Below are the entries to work from; restate word for word the portion that opens with the line containing "Select the blue" and closes with the line containing "Task: Open the Shortcuts star icon", keeping both.

(Stored dataset items)
____________________

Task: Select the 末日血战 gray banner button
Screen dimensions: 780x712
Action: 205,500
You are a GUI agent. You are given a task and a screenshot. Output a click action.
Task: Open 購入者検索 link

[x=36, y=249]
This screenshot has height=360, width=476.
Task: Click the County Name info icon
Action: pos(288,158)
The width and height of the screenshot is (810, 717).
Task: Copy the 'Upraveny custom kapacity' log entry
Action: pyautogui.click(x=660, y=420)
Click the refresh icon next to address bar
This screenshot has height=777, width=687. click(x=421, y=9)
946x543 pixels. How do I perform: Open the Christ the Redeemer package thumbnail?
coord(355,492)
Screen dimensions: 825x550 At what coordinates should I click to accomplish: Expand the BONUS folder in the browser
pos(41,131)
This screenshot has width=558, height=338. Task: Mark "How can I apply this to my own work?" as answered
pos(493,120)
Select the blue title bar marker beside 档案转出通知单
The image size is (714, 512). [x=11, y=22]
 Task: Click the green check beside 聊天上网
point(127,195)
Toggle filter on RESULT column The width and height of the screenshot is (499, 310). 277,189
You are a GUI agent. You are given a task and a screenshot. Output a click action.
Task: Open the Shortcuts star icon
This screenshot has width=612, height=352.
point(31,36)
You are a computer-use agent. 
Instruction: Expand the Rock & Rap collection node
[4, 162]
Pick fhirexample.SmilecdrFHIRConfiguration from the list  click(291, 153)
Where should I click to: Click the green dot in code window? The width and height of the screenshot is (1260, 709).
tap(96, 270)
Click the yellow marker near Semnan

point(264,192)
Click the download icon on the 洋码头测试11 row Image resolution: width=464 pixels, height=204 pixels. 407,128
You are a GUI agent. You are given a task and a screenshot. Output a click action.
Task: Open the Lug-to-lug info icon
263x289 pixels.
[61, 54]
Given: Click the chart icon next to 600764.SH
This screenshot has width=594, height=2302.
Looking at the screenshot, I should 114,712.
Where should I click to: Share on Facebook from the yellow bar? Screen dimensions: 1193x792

____________________

SOLUTION FOR THIS EXERCISE:
Select the blue title bar marker beside 档案转出通知单
The image size is (714, 512). [x=11, y=22]
 Task: Click the green check beside 聊天上网
point(127,195)
Toggle filter on RESULT column The width and height of the screenshot is (499, 310). 277,189
You are a GUI agent. You are given a task and a screenshot. Output a click action.
Task: Open the Shortcuts star icon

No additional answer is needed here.